§ Work instructions
Return each line from the rows below that contains the string "folder", with uppercase and lowercase letters treated as different.

§ Supplied information
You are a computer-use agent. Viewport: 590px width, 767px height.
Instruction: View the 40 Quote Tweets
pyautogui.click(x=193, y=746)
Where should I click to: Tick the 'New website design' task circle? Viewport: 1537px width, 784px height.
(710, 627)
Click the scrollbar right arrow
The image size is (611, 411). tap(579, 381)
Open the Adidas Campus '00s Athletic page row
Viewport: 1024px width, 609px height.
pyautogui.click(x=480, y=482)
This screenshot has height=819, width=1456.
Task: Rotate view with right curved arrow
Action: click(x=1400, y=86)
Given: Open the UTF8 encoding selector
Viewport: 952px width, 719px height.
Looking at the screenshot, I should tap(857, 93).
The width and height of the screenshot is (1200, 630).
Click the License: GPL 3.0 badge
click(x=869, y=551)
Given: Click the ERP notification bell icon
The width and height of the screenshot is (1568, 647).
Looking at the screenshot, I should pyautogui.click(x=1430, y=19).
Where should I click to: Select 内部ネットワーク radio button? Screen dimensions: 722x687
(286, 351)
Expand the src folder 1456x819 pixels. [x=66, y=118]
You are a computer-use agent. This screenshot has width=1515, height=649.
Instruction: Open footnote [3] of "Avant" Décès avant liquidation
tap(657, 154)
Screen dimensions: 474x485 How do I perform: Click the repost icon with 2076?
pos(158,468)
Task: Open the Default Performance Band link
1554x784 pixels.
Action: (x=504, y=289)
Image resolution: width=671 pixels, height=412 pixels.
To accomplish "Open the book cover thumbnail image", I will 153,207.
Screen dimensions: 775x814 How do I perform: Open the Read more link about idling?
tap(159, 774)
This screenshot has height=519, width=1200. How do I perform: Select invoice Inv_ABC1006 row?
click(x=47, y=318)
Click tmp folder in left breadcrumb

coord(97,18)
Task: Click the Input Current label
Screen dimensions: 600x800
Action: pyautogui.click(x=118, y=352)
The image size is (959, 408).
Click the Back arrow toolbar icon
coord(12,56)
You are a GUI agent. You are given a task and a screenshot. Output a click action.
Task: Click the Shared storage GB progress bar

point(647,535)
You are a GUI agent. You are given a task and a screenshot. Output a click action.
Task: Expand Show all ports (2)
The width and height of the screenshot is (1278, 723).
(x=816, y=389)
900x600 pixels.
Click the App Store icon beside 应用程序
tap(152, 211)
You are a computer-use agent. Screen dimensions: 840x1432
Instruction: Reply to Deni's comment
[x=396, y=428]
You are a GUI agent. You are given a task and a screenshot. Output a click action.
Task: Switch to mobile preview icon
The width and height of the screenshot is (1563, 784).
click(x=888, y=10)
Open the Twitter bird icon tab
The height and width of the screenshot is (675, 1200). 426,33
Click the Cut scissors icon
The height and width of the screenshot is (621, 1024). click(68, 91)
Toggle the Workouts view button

§ Result of the exercise
Expand the src folder 1456x819 pixels. [x=66, y=118]
Click tmp folder in left breadcrumb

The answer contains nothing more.